Normally, when retry_busy is set, the supe waits until the current
candidate worker tells it whether the last dispatch was accepted or not.

Unsetting retry_busy will also short-circuit some match-making
(between jobs and workers) decision logic, to speed up dispatching;
however, that comes with the penalty of compromising job dispatch
order, including the "host order" feature.

The "schedule" flag will enable an extra thread that runs a more
traditional iterative scheduling logic that periodically loops over
available hosts to find suitable jobs to be run.  It also disables
most of the default event-driven logic which makes Qube very
efficient.



michael.graf

  • Sr. Member
  • ****
  • Posts: 26
Re: FIFO not working correctly, even with custom algorithm
« Reply #5 on: December 16, 2008, 09:27:22 AM »
Thanks for the additional information.

We found that adding the "retry_busy" did not correct our FIFO problem.  Jobs still run out of order, even when they have all the same requirements, priority, etc.

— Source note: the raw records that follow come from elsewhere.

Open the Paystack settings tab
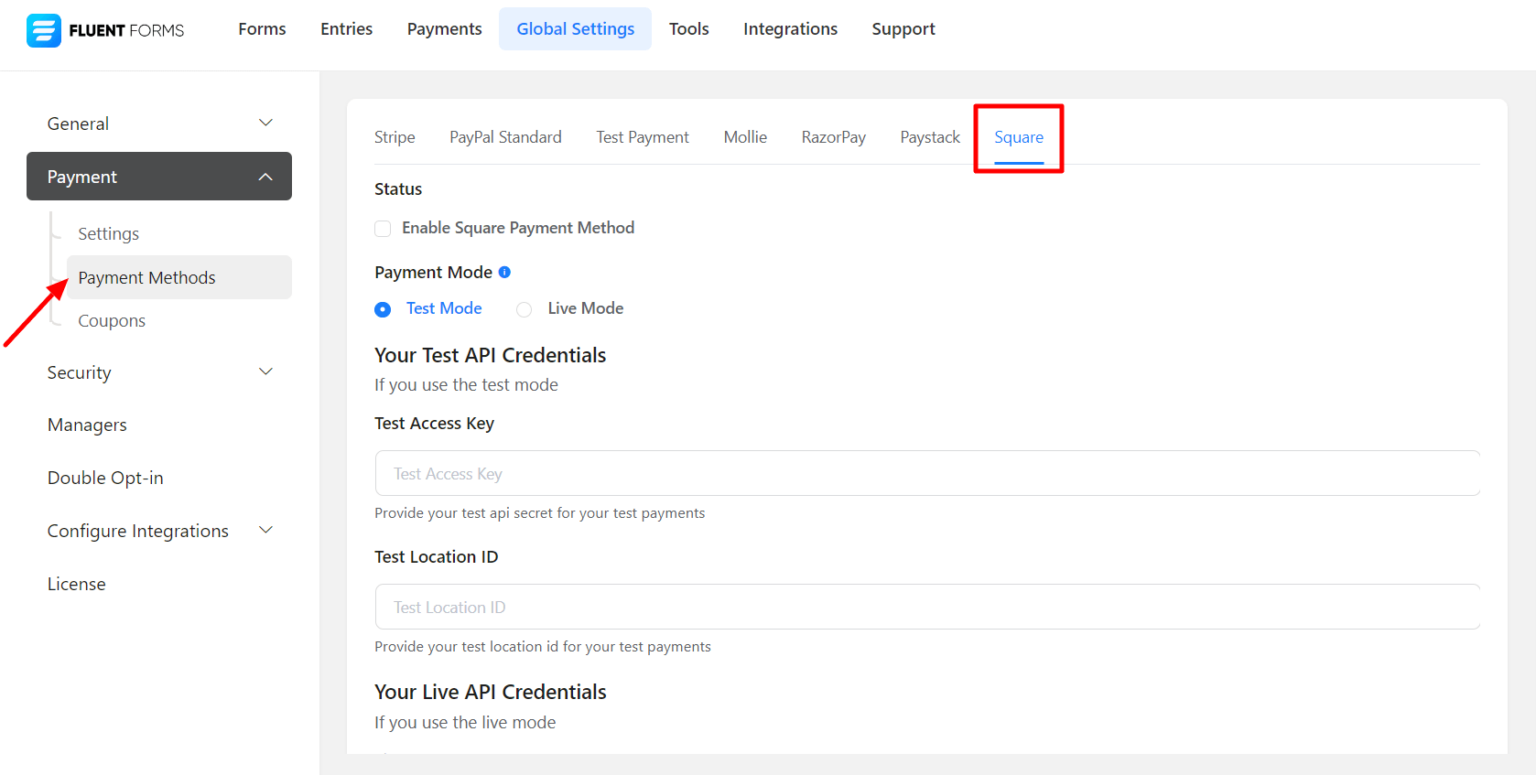The image size is (1536, 775). point(929,137)
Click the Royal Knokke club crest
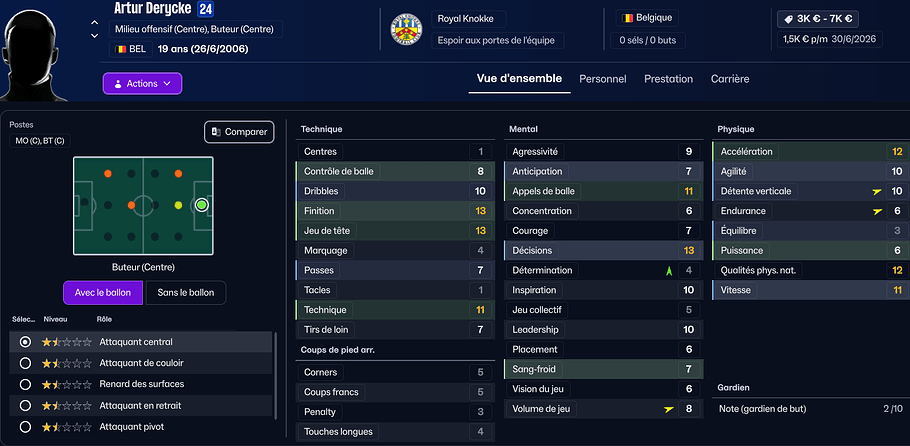The image size is (910, 446). [x=405, y=29]
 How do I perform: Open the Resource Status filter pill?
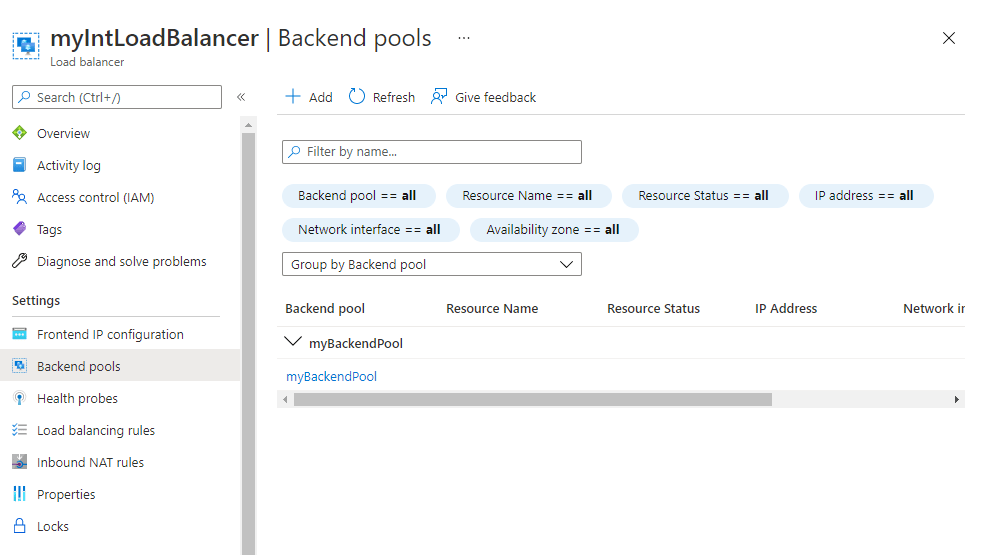704,196
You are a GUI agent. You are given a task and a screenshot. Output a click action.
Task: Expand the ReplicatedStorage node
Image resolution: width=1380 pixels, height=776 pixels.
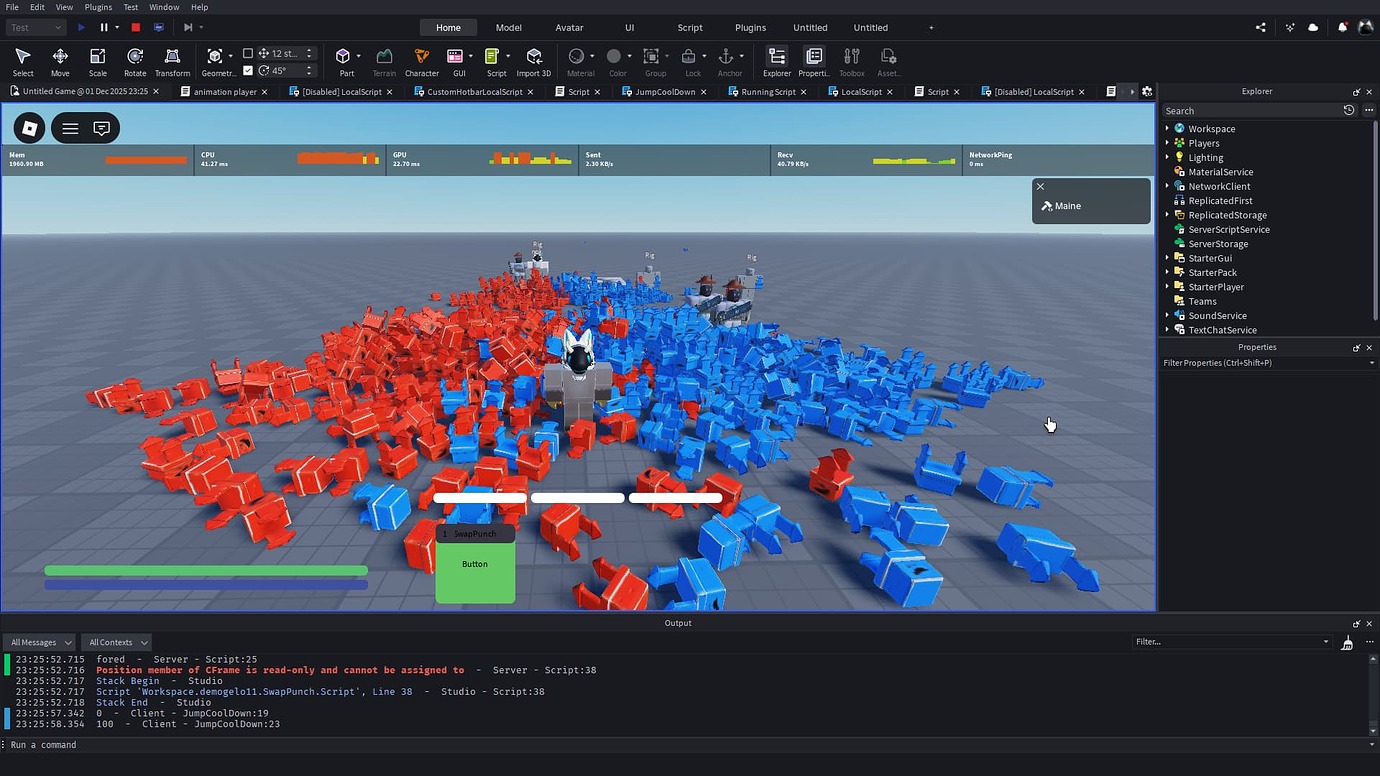click(x=1167, y=215)
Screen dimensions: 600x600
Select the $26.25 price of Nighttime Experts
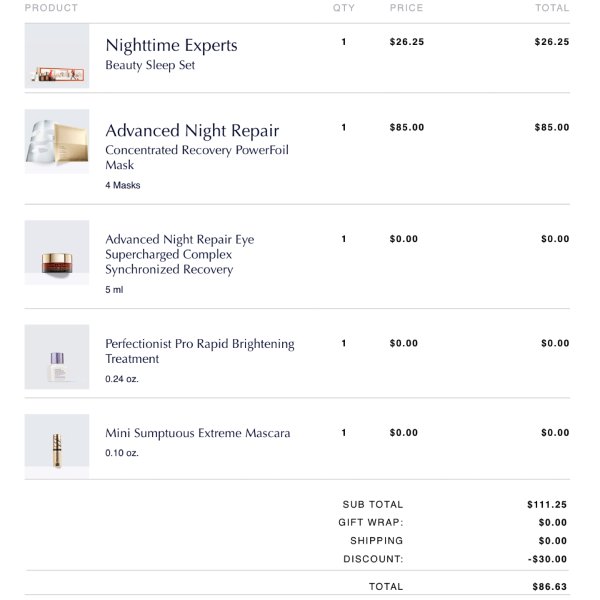pyautogui.click(x=407, y=42)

We will add the "supervisor" setting to see if it changes things.


Michael

shinya

  • Administrator
  • *****
  • Posts: 232
Re: FIFO not working correctly, even with custom algorithm
« Reply #6 on: April 04, 2009, 01:31:31 AM »
Hi Michael, Jesse,

We've reproduced the issue, and indeed sometimes jobs can get
dispatched grossly out of order.  We'll need to have a look at the
core code, and get back to you folks.

Thanks for your patience!

michael.graf

  • Sr. Member
  • ****
  • Posts: 26
Re: FIFO not working correctly, even with custom algorithm
« Reply #7 on: April 06, 2009, 11:53:16 AM »
Thanks for the update.  We will continue to wait patiently.

justin

  • Jr. Member
  • **
  • Posts: 6
Re: FIFO not working correctly, even with custom algorithm
« Reply #8 on: July 14, 2009, 07:01:44 PM »
I wanted to bump this thread up, since we are seeing the same issue. We want to run in a simple FIFO setup as well and see the same problem with random ordering instead of by ID
Any update to this?

michael.graf

  • Sr. Member
  • ****
  • Posts: 26
Re: FIFO not working correctly, even with custom algorithm
« Reply #9 on: September 07, 2009, 11:39:40 AM »
has there been any progress on this bug/problem???

stevespo

  • Jr. Member
  • **
  • Posts: 4
Re: FIFO not working correctly, even with custom algorithm
« Reply #10 on: January 05, 2010, 08:59:55 PM »
We're running Qube 5.5.0 and are frequently seeing jobs scheduled out of order. 
Are there any workarounds or additional configuration that anybody is able to share?

Steve

jesse

  • Sr. Member
  • ****
  • Posts: 40
Re: FIFO not working correctly, even with custom algorithm
« Reply #11 on: May 30, 2012, 02:14:40 AM »
I'd be very interested in an official response to this issue.

I still have problems with the queue order on version 6.3.3.